### What to produce
Please rewrite all of the entries below, putting "Display size" wherever "Image resolution" appears and leaving everything else unchanged.

----- Extracted information -----

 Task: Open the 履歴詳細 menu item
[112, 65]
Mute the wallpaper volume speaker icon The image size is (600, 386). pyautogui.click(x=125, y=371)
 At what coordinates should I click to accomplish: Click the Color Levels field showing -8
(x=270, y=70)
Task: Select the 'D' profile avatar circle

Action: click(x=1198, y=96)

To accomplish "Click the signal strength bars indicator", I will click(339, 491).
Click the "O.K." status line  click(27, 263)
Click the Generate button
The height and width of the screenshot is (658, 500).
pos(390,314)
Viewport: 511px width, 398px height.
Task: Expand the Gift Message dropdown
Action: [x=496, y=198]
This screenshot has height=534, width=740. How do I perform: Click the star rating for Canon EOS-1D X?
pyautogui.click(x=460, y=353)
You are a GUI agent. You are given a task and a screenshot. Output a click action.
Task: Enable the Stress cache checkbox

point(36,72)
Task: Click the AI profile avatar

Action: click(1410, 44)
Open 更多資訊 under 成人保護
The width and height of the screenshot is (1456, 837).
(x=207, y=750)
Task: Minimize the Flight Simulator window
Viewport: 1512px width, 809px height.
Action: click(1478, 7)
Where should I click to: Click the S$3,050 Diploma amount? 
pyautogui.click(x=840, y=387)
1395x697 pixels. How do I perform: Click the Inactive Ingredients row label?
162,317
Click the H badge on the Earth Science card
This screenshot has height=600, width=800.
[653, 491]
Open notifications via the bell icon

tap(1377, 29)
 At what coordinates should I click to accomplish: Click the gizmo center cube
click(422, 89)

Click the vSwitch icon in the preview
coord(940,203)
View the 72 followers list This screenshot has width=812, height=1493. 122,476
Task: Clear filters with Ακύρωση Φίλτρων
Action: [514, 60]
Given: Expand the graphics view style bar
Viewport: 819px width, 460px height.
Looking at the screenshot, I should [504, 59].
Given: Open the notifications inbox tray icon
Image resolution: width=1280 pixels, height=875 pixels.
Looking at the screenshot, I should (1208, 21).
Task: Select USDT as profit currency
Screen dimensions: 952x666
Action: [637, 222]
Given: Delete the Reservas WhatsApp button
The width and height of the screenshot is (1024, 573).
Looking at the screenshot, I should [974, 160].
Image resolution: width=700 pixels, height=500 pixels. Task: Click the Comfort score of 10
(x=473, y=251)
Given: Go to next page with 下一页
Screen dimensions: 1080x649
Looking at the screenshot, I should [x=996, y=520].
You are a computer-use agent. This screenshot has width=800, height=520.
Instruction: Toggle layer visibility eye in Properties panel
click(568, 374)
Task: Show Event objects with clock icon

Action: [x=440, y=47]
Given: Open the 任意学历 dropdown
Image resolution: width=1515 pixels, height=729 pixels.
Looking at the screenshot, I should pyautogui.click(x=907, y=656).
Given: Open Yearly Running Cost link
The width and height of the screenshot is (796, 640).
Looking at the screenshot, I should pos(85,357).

-----

### Written solution
 Task: Open the 履歴詳細 menu item
[112, 65]
Mute the wallpaper volume speaker icon The image size is (600, 386). pyautogui.click(x=125, y=371)
 At what coordinates should I click to accomplish: Click the Color Levels field showing -8
(x=270, y=70)
Task: Select the 'D' profile avatar circle

Action: click(x=1198, y=96)

To accomplish "Click the signal strength bars indicator", I will click(339, 491).
Click the "O.K." status line  click(27, 263)
Click the Generate button
The height and width of the screenshot is (658, 500).
pos(390,314)
Viewport: 511px width, 398px height.
Task: Expand the Gift Message dropdown
Action: [x=496, y=198]
This screenshot has height=534, width=740. How do I perform: Click the star rating for Canon EOS-1D X?
pyautogui.click(x=460, y=353)
You are a GUI agent. You are given a task and a screenshot. Output a click action.
Task: Enable the Stress cache checkbox

point(36,72)
Task: Click the AI profile avatar

Action: click(1410, 44)
Open 更多資訊 under 成人保護
The width and height of the screenshot is (1456, 837).
(x=207, y=750)
Task: Minimize the Flight Simulator window
Viewport: 1512px width, 809px height.
Action: click(1478, 7)
Where should I click to: Click the S$3,050 Diploma amount? 
pyautogui.click(x=840, y=387)
1395x697 pixels. How do I perform: Click the Inactive Ingredients row label?
162,317
Click the H badge on the Earth Science card
This screenshot has height=600, width=800.
[653, 491]
Open notifications via the bell icon

tap(1377, 29)
 At what coordinates should I click to accomplish: Click the gizmo center cube
click(422, 89)

Click the vSwitch icon in the preview
coord(940,203)
View the 72 followers list This screenshot has width=812, height=1493. 122,476
Task: Clear filters with Ακύρωση Φίλτρων
Action: [514, 60]
Given: Expand the graphics view style bar
Viewport: 819px width, 460px height.
Looking at the screenshot, I should [504, 59].
Given: Open the notifications inbox tray icon
Display size: width=1280 pixels, height=875 pixels.
Looking at the screenshot, I should (1208, 21).
Task: Select USDT as profit currency
Screen dimensions: 952x666
Action: [637, 222]
Given: Delete the Reservas WhatsApp button
The width and height of the screenshot is (1024, 573).
Looking at the screenshot, I should [974, 160].
Display size: width=700 pixels, height=500 pixels. Task: Click the Comfort score of 10
(x=473, y=251)
Given: Go to next page with 下一页
Screen dimensions: 1080x649
Looking at the screenshot, I should [x=996, y=520].
You are a computer-use agent. This screenshot has width=800, height=520.
Instruction: Toggle layer visibility eye in Properties panel
click(568, 374)
Task: Show Event objects with clock icon

Action: [x=440, y=47]
Given: Open the 任意学历 dropdown
Display size: width=1515 pixels, height=729 pixels.
Looking at the screenshot, I should pyautogui.click(x=907, y=656).
Given: Open Yearly Running Cost link
The width and height of the screenshot is (796, 640).
Looking at the screenshot, I should pos(85,357).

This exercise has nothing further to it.